A Pessoa Fácil
Um dia você comentou algo despretensioso comigo e meu mundo parou… então te dedico este texto.
Hoje o caos reinou por aqui.
E não foi por falta de aviso, eu deixei bem claro que mudaria e não seria mais a mesma pessoa, contudo, ninguém acreditou.
Não parecia possível que alguém como eu pudesse envinagrar.
Logo eu, o vinho doce que todos adoram beber.
A uva mais fácil, maleável, anticonflito, compreensível e conciliadora, de fato, é capaz de se transformar no melhor vinho que você beberá.
Mas para tudo há um custo e, às vezes, o preço é muito alto a pagar.
Por isso resolvi despertar à força de um sonho intranquilo e me tornar aquilo que você tanto temia.
Ser uma pessoa fácil é como se afogar em um poço de conveniência.
Uma pena ver a luz em seus olhos morrerem ao notar que eu já não sou mais aquela pessoa.
A que aceita migalhas.
A que ri de piadas escrotas.
A que passa pano.
A que circula por todos os lugares (mesmo os tóxicos).
A que faz “sala” para gente indigesta.
A que se aloja na vida dos outros feito parasita.
A que mente para conseguir o que quer.
A que fica quieta quando alguém tenta passar por cima.
A que pouco sabe sobre si mesma.
A que agrada para não ser deixada de lado.
Me virei do avesso certa manhã e, ao me olhar no espelho, dei de cara com uma pessoa estranha do outro lado.
Acenei, mas a imagem virtual não acenou de volta.
Essa figura tomou o lugar daquele corpo dormente e, para a sua infelicidade, as regras do jogo mudaram.
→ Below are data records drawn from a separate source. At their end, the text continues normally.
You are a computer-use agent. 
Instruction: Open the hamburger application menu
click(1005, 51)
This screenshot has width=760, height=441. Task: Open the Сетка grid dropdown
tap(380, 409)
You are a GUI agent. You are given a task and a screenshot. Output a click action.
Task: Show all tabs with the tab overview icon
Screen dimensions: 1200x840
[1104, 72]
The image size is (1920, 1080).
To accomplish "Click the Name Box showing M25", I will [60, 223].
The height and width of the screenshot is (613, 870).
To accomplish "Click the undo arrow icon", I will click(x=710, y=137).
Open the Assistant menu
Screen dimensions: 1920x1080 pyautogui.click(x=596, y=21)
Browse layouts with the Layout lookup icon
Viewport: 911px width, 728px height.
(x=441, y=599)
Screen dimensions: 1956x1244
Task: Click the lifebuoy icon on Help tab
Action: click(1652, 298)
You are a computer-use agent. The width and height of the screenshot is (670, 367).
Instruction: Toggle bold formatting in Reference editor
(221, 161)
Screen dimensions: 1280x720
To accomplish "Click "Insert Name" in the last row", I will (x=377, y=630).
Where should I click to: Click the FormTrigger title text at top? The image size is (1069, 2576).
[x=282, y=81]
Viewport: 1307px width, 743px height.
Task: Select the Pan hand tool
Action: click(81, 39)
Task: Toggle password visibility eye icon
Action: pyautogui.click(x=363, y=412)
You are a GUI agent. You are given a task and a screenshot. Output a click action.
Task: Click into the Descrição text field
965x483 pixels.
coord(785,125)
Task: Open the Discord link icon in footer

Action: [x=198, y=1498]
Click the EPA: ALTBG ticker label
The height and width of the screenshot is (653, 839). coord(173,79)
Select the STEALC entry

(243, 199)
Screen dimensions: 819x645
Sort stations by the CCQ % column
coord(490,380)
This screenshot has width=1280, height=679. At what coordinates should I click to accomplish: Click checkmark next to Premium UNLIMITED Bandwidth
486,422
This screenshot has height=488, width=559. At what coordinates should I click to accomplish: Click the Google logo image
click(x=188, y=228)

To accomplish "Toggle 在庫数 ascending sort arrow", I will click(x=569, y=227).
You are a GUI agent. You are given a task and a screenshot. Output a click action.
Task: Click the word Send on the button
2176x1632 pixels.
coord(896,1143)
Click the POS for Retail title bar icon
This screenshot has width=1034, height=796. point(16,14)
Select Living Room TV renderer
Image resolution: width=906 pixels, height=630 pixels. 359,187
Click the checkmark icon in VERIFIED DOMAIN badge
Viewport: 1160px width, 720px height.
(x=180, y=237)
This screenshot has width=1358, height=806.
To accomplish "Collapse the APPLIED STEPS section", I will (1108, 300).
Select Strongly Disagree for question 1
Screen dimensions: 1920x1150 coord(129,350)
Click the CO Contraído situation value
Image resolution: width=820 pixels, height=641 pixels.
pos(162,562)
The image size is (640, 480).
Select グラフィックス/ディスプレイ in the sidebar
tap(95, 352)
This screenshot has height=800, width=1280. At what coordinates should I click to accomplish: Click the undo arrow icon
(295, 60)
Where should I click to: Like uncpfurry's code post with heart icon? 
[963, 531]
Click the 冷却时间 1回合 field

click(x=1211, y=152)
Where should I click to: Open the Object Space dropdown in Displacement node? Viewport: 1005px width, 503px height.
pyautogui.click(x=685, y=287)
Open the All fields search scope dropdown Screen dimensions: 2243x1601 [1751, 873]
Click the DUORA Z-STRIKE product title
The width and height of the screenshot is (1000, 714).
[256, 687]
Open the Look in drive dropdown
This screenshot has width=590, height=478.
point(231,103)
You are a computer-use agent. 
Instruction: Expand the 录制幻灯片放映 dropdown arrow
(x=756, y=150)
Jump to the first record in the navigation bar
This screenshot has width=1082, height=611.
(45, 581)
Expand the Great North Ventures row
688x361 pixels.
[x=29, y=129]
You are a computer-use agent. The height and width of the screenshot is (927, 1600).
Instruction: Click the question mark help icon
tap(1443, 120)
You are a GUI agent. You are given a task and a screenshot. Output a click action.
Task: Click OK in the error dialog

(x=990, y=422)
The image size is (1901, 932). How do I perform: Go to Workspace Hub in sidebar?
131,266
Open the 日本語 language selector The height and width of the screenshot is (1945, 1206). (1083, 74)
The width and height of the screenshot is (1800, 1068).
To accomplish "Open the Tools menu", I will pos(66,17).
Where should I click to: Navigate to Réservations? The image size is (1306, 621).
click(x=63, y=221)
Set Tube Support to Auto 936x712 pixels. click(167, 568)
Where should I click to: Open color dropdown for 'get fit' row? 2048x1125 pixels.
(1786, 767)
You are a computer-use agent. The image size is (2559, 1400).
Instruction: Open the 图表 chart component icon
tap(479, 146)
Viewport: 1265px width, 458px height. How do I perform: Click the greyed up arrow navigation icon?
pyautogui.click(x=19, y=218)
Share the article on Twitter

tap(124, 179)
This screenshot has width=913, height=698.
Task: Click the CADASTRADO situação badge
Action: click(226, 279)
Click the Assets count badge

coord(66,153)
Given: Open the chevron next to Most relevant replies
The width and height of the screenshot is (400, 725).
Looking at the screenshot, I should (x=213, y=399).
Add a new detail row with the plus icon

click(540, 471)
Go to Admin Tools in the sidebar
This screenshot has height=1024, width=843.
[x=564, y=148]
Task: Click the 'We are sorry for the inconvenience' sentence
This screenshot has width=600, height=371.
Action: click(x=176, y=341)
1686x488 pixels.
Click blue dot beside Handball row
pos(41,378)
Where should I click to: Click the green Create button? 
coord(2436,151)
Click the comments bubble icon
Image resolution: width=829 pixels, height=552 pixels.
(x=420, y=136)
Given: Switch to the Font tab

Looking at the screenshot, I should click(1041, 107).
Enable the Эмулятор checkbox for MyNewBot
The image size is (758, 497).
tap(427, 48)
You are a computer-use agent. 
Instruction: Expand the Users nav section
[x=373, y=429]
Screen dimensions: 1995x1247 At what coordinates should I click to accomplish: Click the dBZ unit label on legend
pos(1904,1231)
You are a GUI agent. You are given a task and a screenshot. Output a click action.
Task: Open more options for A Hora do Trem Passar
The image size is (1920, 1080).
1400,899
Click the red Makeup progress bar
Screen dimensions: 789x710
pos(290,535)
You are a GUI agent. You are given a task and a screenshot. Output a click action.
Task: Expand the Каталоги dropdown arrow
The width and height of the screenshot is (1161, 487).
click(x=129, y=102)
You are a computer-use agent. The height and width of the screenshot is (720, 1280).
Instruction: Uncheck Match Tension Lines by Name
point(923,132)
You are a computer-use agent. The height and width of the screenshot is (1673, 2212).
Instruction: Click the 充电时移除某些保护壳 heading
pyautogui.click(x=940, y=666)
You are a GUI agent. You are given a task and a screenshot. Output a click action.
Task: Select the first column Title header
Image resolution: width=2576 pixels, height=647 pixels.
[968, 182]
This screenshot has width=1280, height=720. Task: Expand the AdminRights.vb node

Inclusive, as pessoas revelam muito quando não conseguem aquilo que desejam de ti.
O sorriso vira pó.
Olhos atentos.
Receio misturado com asco.
A forminha de gelo está vazia e, mesmo com o calor escaldante, alguém decide não preenche-la com água.
É sempre uma questão de escolha.
Quando você não escolhe, alguém o fará por ti.
Todo mundo quer receber e receber e receber, mas poucos estão dispostos a dar algo em troca.
Por muito tempo me enganei e acreditei que havia um equilíbrio nessas relações, mas perdi algo precioso: fragmentos de mim mesmo.
Neste mar de exceções eu quase me afoguei.
Em meio a tantas ausências, eu me lembrei que a minha presença também tem um valor.
Todo mundo quer lidar com uma pessoa fácil e, ironicamente, ninguém quer ser a própria.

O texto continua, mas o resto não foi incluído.